Est-ce la découverte tant attendue du premier médicament qui protège de l'apparition de la maladie d'Alzheimer ? Après de nombreux espoirs déçus ces dernières années, la perspective, jusque-là très lointaine, d'un traitement préventif du processus neurodégénératif semble se rapprocher, comme le suggèrent les travaux sur le bexarotène publiés dans « Sciences Advances » par des chercheurs des universités de Cambridge, de Lund et de Groningen.
L'équipe britannico-néerlandaise dirigée par le Pr Michele Vendruscolo (Cambridge) montre in vitro et chez le nématode C. elegans comment cet antinéoplasique est capable d'empêcher à un stade précoce la formation d'agrégats bêta amyloïde. Par analogie aux statines qui empêchent la formation de plaques athéroscléreuses en diminuant le cholestérol, les auteurs qualifient le bexarotène de « neurostatine ».
Des prescriptions hors AMM outre-atlantique
L'utilisation en préventif du bexarotène (Targretin), ce rétinoïde de 3e génération qui a une AMM dans les lymphomes cutanés T, a de quoi surprendre. Du fait de sa toxicité, la molécule vaut-elle le coup ? Pourtant, le bexarotène n'en est pas à son premier coup d'essai dans le traitement de la maladie d'Alzheimer. Il a même été à l'origine d'une vive polémique en 2013 quand des chercheurs ont démenti dans « Science » les résultats spectaculaires d'une étude publiée un an plus tôt dans la même revue.
À l'époque, la molécule avait été testée chez la souris en curatif. L'équipe de Gary Landreth de la Case Western Reserve University School of Medicine (Ohio) avait rapporté une diminution de 50 % des plaques amyloïdes au bout de trois jours et de 75 % au bout de 2 semaines. Dans une publication commune dans la revue « Science », quatre équipes indépendantes ont contrecarré les espoirs soulevés alors, en ne retrouvant pas les mêmes résultats dans 3 modèles de souris. L'affaire avait fait couler beaucoup d'encre à l'époque car outre-atlantique certains médecins auraient prescrit hors AMM à certains patients déments. Pour l'équipe britannico-néerlandaise, la description des mécanismes moléculaires en jeu est un atout indéniable pour convaincre.
L'étape clef de la nucléation primaire
Dans cette nouvelle étude, des chercheurs montrent que le bexarotène agit très précocement en bloquant la nucléation primaire, cette première étape de la cascade qui conduit à la mort cellulaire. La nucléation primaire se produit quand les protéines bêta se plient de manière anormale et forment ensuite des plaques amyloïdes. Au cours de ce processus, se forment également des oligomères, hautement neurotoxiques.
Dans un modèle de nématode, en administrant des doses croissantes de bexarotène, les chercheurs sont parvenus à retarder de plus en plus la formation de plaques amyloïdes jusqu'à l'inhiber complètement.

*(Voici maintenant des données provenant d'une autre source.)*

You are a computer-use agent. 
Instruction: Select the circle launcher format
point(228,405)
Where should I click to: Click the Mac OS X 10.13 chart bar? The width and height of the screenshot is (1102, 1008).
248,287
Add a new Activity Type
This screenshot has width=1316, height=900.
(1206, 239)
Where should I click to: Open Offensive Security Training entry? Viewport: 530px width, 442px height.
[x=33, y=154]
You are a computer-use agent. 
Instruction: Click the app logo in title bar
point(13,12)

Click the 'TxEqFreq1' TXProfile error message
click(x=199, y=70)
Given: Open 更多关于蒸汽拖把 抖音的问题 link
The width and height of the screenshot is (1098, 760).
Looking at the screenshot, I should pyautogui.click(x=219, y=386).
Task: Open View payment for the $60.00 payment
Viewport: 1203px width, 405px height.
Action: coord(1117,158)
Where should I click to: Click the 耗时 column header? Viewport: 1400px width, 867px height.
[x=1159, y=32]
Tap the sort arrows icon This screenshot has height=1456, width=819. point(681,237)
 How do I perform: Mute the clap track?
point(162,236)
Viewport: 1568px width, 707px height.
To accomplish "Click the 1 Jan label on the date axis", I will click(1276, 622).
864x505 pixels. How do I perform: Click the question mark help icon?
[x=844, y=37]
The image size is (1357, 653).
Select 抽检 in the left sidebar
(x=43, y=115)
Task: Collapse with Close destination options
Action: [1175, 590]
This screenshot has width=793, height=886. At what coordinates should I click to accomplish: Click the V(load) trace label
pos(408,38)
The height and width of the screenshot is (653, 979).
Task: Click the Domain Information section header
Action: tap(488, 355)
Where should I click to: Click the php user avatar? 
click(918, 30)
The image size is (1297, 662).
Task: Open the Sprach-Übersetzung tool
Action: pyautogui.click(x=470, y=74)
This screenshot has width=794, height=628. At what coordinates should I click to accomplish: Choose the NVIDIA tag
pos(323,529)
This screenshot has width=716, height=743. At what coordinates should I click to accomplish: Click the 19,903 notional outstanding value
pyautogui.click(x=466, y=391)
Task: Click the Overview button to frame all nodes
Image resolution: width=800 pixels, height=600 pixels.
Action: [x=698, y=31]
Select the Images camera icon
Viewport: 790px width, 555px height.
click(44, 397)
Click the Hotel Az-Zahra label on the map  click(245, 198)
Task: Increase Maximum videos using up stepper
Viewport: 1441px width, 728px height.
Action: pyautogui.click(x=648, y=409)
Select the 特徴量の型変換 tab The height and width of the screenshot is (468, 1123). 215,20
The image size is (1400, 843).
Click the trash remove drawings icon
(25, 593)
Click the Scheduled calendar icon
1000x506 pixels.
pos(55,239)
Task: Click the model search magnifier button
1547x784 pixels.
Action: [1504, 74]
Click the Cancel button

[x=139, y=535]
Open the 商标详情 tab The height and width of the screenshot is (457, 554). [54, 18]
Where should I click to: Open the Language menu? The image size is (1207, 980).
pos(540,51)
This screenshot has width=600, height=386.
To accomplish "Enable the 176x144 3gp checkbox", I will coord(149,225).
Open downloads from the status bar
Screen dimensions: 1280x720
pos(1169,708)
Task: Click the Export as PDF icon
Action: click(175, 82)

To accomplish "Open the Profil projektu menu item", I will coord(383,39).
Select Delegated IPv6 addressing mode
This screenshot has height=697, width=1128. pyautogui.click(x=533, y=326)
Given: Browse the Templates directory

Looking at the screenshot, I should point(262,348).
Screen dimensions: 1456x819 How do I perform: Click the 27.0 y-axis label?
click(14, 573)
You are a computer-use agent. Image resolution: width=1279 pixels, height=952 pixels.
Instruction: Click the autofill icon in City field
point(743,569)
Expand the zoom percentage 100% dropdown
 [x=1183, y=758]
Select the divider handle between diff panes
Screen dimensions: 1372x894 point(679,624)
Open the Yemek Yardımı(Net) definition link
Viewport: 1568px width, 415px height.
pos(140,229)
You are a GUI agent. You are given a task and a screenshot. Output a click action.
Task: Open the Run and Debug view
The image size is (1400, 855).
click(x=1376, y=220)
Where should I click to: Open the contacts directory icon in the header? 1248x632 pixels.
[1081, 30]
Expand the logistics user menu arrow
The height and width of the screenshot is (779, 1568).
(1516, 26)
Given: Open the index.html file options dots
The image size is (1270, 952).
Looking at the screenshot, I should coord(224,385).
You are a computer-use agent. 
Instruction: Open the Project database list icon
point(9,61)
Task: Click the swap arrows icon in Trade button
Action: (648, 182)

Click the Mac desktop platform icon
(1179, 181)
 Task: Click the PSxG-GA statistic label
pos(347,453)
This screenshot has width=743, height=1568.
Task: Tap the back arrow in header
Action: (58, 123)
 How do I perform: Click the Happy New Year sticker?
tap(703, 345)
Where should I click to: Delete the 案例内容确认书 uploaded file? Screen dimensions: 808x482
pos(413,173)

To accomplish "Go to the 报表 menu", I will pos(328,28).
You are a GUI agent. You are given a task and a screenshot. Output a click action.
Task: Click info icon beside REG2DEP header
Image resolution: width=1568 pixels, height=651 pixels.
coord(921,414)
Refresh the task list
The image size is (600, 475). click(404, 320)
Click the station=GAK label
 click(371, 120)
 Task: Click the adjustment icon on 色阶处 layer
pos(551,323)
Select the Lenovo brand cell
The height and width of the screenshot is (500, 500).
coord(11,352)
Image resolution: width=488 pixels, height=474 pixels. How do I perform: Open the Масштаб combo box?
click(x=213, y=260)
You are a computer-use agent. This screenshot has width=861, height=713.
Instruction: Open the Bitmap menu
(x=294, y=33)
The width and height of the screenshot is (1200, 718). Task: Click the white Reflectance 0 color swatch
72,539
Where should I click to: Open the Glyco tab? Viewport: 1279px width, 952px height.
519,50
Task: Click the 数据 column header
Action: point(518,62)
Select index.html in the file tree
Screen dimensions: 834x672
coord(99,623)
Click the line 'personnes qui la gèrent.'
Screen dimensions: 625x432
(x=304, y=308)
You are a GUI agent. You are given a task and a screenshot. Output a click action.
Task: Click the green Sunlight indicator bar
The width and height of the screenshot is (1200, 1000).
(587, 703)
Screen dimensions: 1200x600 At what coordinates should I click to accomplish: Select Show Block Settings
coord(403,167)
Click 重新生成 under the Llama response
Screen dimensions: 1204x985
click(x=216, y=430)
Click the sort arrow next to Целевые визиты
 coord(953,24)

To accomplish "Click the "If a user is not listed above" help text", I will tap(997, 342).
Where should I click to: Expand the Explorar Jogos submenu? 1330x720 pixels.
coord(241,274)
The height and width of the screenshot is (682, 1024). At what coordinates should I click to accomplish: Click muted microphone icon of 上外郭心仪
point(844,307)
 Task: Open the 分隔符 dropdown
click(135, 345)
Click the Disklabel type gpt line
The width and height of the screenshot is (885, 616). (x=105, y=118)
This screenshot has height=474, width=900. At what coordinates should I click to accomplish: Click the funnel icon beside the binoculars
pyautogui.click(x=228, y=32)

« L'organisme dispose d'une multitude de défenses naturelles pour se protéger de la neurodégénération, mais avec l'âge, ces défenses diminuent progressivement et peuvent être dépassées, a expliqué le Pr Vendruscolo, l'auteur principal. En comprenant comment ces défenses naturelles fonctionnent, il devrait être possible de les suppléer en mettant au point des médicaments qui se comportent de façon identique ».
Le bon « timing » en question
Pour les chercheurs, l'important est d'avoir mis à jour le mécanisme en jeu. Les auteurs se démarquent des études précédentes par un mode d'action différent. Alors que ces dernières avaient pour objectif la clairance des agrégats, l'idée était ici différente. « Même si la molécule est efficace mais que l'on cible la mauvaise étape du processus, les choses peuvent s'aggraver en repoussant l'agrégation ailleurs, a commenté le Pr Chris Dobson, de l'université de Cambridge et co-auteur. (...) Toutes les molécules des essais précédents ne sont pas nécessairement inefficaces, mais il se peut que, dans certains cas, le "timing" d'administration n'était pas le bon ».
Si le bexarotène est la seule molécule qui a donné les premières preuves, d'autres pourraient l'être et avec une toxicité moins importante. L'équipe a fait le tour de plus de 10 000 molécules interagissant de près ou de loin avec les plaques bêta amyloïdes. Le tramiprosate, déjà expérimenté dans la maladie d'Alzheimer, a été testé par l'équipe, mais sans succès. « Dans notre cas, ce qu'(une molécule) doit faire, c'est d'empêcher la nucléation primaire, c'est l'objectif de n'importe quelle molécule de type neurostatine, a expliqué le Pr Vendruscolo. La seule façon réaliste de freiner l'explosion (du nombre d'individus atteints d'Alzheimer) passe par les mesures préventives : traiter la maladie d'Azheimer seulement après les symptômes va déborder les systèmes de soins à travers le monde ».